**Passage provided:**
If you look into the html made by hugo, you will suddenly see a bit looking like this:

<!-- raw html omitted -->

This was madness to me. I had no idea where this was coming from. I first thought it was a blogdown thing, and was frantically searching around in blogdown forums and github issues to figure it out. I found many people saying I needed always_allow_html: true in the yaml to make it work. Which I did, and it did not really work, I say really because it worked for most but not all cases (I could not get html widgets to work).

Then i finally understood it was hugo! In addition to adding always_allow_html: true to the yaml of the post (which is why it is now in my archetype), I also needed hugo to compile in a specific way! I needed to tell hugo which markup (hugo’s name for markdown) handler to use! I found this post on jdhaos blog on this exact issue. In my config.toml I added:

[markup]
  defaultMarkdownHandler = "blackfriday"

and presto! site was also rendering html content and widgets!

Pixel coordinate grounding data

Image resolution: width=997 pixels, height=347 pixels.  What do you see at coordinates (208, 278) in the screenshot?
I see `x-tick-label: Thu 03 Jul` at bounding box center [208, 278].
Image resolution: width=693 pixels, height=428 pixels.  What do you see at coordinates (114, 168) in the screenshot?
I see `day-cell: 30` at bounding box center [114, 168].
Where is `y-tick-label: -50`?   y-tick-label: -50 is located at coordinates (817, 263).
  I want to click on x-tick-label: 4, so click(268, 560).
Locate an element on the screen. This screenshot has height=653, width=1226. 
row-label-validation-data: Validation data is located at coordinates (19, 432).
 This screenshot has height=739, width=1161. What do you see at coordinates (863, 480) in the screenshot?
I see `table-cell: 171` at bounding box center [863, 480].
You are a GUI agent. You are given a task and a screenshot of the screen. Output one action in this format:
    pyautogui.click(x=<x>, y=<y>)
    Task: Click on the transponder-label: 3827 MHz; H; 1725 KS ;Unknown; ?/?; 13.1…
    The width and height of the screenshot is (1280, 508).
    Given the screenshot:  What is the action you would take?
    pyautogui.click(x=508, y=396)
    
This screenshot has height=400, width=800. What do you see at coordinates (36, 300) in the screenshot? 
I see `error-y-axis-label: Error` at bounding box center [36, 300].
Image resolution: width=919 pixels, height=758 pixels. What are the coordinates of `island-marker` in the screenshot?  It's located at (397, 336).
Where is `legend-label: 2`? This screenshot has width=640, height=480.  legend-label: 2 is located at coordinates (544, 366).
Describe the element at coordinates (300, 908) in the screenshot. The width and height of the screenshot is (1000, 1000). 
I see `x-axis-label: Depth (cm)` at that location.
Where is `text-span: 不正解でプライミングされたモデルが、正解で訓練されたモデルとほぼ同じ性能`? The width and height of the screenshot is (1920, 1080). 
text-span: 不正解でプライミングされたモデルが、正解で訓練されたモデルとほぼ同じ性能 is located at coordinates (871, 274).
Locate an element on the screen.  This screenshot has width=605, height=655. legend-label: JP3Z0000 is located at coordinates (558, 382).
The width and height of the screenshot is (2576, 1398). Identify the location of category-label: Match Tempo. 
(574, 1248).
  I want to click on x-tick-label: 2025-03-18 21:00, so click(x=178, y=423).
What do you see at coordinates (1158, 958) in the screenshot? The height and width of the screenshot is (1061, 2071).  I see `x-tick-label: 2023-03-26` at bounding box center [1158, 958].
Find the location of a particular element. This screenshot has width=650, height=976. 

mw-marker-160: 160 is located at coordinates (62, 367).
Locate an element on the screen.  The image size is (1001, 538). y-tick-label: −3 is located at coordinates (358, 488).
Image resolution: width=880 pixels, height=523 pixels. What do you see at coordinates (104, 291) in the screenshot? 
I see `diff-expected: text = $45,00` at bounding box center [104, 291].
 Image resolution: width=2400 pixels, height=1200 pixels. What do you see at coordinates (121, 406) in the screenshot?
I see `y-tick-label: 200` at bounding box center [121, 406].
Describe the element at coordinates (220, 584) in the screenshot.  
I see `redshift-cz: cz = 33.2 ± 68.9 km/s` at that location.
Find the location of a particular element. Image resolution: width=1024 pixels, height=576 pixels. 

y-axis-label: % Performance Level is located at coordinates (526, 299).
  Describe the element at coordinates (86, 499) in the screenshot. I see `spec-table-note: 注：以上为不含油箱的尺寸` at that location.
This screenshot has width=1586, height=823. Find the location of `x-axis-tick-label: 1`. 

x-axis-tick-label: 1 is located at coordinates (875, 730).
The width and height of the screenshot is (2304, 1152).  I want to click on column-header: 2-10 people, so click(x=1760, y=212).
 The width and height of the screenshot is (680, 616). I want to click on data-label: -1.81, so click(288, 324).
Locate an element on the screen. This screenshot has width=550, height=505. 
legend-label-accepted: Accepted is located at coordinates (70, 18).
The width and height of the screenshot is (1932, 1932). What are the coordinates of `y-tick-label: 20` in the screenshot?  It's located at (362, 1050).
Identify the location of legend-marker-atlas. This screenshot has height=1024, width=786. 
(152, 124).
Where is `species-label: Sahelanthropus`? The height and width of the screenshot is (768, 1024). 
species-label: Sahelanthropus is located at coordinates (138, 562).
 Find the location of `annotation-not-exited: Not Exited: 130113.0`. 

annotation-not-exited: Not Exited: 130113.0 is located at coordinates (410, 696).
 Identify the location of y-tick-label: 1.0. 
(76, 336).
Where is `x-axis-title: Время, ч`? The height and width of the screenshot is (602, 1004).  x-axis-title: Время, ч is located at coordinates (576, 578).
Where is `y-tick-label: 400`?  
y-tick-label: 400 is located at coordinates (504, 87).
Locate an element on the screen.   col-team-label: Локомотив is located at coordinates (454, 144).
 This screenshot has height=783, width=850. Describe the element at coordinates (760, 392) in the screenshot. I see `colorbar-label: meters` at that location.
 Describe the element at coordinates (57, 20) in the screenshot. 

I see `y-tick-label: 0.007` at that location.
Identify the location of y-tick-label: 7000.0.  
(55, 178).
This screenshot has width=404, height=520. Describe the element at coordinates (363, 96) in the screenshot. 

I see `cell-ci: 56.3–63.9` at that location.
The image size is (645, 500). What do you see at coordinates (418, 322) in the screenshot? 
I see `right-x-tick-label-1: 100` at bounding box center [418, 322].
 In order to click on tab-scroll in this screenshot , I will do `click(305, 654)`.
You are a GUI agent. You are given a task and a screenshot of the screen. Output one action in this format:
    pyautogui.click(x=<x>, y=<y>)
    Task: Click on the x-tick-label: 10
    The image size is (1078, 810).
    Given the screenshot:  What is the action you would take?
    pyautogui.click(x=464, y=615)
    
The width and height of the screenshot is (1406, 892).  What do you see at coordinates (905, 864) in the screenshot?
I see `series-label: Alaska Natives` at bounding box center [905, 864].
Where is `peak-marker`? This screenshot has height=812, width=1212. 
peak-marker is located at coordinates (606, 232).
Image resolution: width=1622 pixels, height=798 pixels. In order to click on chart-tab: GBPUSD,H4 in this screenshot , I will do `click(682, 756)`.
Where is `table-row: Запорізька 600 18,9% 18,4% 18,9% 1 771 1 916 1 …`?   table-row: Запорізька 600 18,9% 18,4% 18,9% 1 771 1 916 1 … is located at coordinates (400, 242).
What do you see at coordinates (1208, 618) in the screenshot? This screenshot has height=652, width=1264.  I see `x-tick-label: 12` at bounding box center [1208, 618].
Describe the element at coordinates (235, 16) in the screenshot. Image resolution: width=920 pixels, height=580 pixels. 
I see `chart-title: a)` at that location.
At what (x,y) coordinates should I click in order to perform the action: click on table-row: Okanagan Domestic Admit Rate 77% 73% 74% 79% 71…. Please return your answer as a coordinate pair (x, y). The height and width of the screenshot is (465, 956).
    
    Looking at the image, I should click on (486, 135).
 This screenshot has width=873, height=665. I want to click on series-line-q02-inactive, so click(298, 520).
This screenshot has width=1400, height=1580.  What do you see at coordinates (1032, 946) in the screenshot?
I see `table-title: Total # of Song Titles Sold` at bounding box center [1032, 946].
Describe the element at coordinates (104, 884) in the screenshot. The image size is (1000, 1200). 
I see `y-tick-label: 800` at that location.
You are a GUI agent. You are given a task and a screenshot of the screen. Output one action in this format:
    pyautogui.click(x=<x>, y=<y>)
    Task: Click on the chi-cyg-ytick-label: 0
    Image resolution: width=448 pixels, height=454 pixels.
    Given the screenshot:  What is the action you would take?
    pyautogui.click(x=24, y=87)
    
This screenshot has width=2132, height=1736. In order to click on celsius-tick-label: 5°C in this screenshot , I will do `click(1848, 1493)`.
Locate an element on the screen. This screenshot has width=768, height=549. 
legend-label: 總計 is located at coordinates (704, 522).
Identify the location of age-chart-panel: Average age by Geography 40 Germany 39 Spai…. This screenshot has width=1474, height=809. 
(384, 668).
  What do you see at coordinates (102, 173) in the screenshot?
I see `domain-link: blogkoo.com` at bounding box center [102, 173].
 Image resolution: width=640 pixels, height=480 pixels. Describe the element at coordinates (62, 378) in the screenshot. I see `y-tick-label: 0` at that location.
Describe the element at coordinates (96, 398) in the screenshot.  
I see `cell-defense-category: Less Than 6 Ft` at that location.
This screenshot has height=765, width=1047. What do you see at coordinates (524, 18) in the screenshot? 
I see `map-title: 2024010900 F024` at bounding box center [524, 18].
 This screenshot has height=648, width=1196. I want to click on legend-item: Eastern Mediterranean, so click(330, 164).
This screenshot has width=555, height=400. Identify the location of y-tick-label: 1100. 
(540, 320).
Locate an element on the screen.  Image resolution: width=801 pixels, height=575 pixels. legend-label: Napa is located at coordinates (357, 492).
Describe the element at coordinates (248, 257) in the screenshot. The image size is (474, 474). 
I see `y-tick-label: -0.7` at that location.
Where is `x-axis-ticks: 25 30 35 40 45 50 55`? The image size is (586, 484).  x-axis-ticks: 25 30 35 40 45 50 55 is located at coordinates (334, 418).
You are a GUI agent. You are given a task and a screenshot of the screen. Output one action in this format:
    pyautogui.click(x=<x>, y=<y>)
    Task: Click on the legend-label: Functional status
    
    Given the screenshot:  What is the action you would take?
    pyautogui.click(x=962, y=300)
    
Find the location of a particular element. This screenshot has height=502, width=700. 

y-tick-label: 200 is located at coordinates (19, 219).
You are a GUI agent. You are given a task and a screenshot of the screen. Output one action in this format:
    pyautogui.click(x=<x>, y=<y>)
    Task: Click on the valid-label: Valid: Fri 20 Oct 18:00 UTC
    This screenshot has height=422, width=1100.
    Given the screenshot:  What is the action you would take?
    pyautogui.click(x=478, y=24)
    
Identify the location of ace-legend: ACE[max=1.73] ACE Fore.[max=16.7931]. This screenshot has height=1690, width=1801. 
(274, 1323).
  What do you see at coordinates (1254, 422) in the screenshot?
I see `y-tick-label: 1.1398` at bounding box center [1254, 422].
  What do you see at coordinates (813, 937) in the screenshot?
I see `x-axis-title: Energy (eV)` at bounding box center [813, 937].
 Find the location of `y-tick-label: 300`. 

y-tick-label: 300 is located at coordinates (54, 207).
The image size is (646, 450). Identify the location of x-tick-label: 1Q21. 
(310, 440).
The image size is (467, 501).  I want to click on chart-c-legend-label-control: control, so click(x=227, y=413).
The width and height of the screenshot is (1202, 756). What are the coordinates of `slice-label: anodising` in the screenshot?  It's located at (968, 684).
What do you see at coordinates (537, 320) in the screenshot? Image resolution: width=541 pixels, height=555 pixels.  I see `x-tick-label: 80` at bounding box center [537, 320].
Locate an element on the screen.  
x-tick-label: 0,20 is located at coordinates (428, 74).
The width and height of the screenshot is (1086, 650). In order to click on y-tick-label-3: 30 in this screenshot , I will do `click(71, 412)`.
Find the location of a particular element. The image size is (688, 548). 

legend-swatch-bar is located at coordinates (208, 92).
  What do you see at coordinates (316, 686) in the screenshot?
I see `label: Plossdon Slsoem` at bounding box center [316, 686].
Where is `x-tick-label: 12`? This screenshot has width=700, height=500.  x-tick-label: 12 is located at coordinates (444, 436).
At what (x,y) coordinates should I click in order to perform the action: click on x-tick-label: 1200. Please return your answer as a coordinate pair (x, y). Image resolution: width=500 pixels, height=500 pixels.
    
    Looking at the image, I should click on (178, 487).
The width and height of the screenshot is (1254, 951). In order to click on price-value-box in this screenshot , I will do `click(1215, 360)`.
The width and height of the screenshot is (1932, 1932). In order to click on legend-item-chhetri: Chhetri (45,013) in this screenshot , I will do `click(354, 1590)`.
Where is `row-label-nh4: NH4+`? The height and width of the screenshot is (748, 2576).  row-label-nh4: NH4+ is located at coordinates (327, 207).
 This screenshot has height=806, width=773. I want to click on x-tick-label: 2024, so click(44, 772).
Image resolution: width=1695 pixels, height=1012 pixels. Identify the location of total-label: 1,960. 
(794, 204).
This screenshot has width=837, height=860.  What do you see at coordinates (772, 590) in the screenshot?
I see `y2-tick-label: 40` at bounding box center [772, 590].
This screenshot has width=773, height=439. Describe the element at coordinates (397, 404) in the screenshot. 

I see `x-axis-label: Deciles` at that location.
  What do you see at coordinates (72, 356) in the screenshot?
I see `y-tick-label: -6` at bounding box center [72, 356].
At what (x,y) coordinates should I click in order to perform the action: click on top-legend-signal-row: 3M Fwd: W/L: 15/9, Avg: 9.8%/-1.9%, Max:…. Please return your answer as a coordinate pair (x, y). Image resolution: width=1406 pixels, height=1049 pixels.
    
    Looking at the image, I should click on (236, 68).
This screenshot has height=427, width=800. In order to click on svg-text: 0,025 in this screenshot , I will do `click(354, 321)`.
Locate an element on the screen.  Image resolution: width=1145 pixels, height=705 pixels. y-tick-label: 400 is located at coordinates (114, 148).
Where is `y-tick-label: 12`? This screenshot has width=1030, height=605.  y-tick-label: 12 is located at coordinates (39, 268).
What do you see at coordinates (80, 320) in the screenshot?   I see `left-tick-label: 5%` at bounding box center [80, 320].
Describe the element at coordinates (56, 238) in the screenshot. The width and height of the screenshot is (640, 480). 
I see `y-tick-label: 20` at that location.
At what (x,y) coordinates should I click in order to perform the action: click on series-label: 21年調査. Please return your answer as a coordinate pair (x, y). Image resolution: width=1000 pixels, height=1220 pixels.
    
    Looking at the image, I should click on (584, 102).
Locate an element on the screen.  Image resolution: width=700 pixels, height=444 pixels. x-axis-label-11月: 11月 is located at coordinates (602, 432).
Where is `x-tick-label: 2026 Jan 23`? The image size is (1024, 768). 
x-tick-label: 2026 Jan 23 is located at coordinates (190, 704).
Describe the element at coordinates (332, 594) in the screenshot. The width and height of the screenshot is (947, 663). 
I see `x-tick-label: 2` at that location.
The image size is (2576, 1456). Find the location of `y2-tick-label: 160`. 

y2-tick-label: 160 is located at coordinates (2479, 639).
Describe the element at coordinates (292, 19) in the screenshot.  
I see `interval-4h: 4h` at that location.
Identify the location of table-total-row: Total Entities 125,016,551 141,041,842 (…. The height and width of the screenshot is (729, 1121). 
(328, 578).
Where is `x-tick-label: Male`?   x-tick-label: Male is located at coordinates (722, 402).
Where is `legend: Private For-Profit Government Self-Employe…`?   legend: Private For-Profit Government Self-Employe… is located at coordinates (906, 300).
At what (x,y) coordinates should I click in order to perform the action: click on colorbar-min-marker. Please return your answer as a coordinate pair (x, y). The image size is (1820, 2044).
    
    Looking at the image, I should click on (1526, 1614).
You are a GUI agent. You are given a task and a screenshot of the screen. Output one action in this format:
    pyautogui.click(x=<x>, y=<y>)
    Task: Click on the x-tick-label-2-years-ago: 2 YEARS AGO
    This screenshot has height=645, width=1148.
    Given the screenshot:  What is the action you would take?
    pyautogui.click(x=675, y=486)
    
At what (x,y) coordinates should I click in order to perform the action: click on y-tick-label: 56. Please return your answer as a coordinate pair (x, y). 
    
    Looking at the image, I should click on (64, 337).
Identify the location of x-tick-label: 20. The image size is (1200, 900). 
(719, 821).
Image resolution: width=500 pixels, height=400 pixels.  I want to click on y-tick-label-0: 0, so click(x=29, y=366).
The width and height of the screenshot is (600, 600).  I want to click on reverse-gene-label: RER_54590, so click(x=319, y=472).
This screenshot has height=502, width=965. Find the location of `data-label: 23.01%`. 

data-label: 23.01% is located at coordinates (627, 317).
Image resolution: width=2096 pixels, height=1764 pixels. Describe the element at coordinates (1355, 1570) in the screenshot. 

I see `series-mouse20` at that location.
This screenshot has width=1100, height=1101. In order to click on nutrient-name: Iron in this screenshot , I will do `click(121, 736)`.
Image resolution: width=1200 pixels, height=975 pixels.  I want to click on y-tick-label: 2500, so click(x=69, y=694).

**Task details:** Continue the passage about getting Hugo to render raw HTML, picking up after its final sentence.

**Answer section:**
2. locate theme changes breaking the webpage

Then once I had that in place, I needed to figure out what in my theme had changed, to work with newer hugo. This was a bit of a pain, a lot of internal logic in my theme had changed, and I needed to find them to get it fixed. One main thing was that projects, blog etc. were altered to work with page bundles. Once I understood this it became more clear what I needed to do. Rather than have content/projects/ggseg.Rmd I needed to have content/projects/ggseg/index.Rmd just like the blogposts. I did this for my projects, but they were still not displaying.

Then I realised that my theme needed another special index file within contect/projects for it to be rendered on the home page:

content/projects/_index.Rmd

This contains minimal information in my case:


Projects featured here are R-package development.
While I am a scientist and have lost of research projects ongoing, here I'd rather showcase the wonderful world of development I have started exploring.

This was also necessary for contents/blog. Once those were in place, the main bulk of my page was working again. The remainder is very theme specific and a result of me tweaking my theme a lot within the layouts folder. I don’t recommend doing many layouts changes, keep them minimal. In the new version I have now I have few extra layouts.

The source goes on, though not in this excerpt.